Como cada 2 de febrero, hoy se celebra el Día Mundial de los Humedales y la consigna 2025 es “Proteger los Humedales para nuestro futuro común”.
La importancia del cuidado de estos ecosistemas ha ido tomando trascendencia en las últimas décadas y este año el tema también será el eje de la 15.ª Reunión de la Conferencia de las Partes Contratantes en la Convención sobre los Humedales (COP15) que se realizará del 23 al 31 de julio en Victoria Falls, Zimbabwe. El objetivo será “trazar el rumbo de la conservación de los humedales durante los próximos tres años, subrayando la necesidad de colaboración y precisión”.
¿A QUÉ LE LLAMAMOS HUMEDALES?
Los humedales son zonas de la superficie terrestre que están temporal o permanentemente inundadas.
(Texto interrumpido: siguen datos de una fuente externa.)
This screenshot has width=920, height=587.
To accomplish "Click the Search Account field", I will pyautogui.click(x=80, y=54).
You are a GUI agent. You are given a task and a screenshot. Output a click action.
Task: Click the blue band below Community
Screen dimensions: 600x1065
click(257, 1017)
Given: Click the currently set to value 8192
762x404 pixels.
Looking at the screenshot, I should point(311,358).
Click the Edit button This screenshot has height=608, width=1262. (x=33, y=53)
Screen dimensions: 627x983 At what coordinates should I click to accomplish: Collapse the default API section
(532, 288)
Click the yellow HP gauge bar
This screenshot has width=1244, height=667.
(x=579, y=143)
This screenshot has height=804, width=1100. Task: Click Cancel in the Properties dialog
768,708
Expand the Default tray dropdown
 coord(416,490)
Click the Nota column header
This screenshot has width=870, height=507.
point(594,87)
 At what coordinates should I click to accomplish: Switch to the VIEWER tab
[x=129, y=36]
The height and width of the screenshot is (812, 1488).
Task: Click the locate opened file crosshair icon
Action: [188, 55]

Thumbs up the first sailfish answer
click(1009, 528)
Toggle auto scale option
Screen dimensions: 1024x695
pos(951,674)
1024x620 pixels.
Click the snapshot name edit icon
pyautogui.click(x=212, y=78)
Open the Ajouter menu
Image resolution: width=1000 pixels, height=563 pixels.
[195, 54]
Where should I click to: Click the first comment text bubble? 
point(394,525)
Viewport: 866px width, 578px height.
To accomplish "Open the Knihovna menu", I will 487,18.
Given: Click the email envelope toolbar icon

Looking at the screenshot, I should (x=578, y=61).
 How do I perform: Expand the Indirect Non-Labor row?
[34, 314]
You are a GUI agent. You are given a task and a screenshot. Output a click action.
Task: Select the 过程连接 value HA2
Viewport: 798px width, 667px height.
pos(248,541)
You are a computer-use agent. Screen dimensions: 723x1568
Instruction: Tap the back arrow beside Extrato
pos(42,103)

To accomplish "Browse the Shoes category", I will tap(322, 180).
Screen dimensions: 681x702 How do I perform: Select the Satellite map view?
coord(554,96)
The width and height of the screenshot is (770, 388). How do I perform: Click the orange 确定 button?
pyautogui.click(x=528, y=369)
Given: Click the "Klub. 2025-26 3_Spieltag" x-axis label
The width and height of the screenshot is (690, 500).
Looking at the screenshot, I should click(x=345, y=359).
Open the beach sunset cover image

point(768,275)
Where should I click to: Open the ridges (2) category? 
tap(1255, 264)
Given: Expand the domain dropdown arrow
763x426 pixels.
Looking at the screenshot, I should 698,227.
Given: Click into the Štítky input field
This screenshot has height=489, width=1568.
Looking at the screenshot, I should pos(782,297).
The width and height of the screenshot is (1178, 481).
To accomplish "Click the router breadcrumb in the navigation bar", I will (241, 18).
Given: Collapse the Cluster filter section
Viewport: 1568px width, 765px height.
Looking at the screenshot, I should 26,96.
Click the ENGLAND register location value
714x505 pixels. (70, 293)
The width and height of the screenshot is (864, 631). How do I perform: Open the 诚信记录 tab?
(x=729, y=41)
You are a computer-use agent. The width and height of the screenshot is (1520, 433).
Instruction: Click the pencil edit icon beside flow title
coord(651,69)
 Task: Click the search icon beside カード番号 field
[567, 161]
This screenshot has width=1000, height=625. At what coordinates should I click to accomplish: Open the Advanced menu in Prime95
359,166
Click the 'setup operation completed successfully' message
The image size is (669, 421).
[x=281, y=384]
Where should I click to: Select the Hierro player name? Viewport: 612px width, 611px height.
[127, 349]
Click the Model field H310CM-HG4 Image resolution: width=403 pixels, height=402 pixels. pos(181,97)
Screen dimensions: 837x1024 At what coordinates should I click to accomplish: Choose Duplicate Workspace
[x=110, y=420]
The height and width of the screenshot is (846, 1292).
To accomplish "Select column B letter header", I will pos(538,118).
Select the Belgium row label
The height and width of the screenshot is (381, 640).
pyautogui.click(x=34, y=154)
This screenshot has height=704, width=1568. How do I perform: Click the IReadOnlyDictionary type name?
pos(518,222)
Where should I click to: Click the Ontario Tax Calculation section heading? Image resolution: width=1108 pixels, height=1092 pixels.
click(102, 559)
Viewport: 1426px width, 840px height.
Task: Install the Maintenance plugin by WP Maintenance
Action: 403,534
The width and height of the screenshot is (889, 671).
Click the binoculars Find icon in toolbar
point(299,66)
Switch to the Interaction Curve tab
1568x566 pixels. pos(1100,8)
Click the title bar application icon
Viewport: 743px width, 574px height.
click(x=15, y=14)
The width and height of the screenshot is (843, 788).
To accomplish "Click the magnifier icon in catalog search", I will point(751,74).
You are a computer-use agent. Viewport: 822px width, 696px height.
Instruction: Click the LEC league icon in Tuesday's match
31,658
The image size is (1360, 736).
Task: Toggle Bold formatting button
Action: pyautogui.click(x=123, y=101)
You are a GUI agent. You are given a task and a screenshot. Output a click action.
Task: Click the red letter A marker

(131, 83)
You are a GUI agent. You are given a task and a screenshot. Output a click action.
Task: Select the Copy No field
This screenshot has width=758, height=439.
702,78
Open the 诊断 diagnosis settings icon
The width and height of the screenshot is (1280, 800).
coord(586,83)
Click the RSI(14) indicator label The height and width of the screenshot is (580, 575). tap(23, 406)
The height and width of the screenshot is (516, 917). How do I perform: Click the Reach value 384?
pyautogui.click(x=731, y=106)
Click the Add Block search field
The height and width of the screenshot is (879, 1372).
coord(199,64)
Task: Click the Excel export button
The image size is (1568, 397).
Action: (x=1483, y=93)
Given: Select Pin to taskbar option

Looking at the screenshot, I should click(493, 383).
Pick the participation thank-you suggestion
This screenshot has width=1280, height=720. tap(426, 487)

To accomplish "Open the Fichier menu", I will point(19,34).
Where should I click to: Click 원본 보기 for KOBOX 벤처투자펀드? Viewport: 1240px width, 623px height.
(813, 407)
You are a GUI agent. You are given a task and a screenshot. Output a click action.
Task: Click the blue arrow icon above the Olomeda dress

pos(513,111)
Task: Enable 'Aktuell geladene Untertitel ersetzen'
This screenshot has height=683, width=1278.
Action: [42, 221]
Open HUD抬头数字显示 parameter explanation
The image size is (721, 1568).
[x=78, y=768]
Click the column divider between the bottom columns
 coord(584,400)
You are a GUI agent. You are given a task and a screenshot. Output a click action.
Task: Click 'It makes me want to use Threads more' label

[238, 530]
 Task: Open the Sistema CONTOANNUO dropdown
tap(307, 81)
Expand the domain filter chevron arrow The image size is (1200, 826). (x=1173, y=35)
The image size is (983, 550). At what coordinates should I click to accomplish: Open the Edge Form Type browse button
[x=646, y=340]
Los hay artificiales como los estanques (de granja, de cría de peces), depresiones inundadas, embalses, tratamiento de aguas residuales y canales.
Los humedales marinos abarcan los humedales costeros y costas rocosas, arrecifes de coral, etcétera.
Los estuarinos que incluyen deltas, marismas de marea y manglares. Los lacustres asociados con lagos; ribereños (adyacentes a ríos y arroyos) y palustres que son los pantanosos y comprenden marismas, pantanos y ciénagas.
HUMEDALES URBANOS
Estos humedales se encuentran dentro de las ciudades o en sus alrededores y tienen la capacidad de mitigar los efectos del cambio climático. Reducen inundaciones, mejoran la calidad del agua al filtrar los desechos, mejoran la calidad del aire y promueven el bienestar de las personas. Pero, sobre todo, los humedales dan vida a numerosas especies que se adaptan a las condiciones de estos ecosistemas tanto cuando están inundados, como cuando están secos. Cientos de aves, algunos mamíferos, insectos, anfibios, reptiles y peces, conviven y forman parte del equilibrio ecosistémico fundamental para la vida humana.
Nuestro país cuenta con humedales que fueron declarados áreas protegidas, pero también hay muchos que peligran desaparecer.
En Paysandú, los Humedales de la Curtiembre son un claro ejemplo de humedal urbano que una parte del año permanece sin agua, pero con las lluvias abundantes o el crecimiento del río Uruguay, se forman importantes bañados. Año a año estos humedales de 68 hectáreas, son visitados por aves migratorias que se reproducen allí. Relevamientos de expertos han arrojado un total de 70 especies de aves, 25 especies de flora, abundantes anfibios y la fauna ictícola asociada al río Uruguay.
Los humedales son llamados “las arterias y venas del paisaje” y ocupan el 6% de la superficie terrestre. El llamado como cada año, es a promover su cuidado y protección; a anteponer la sobrevivencia de estos sitios ricos en biodiversidad, a cualquier construcción que los destruya o desvíe sus cursos naturales para “proteger nuestro futuro común”.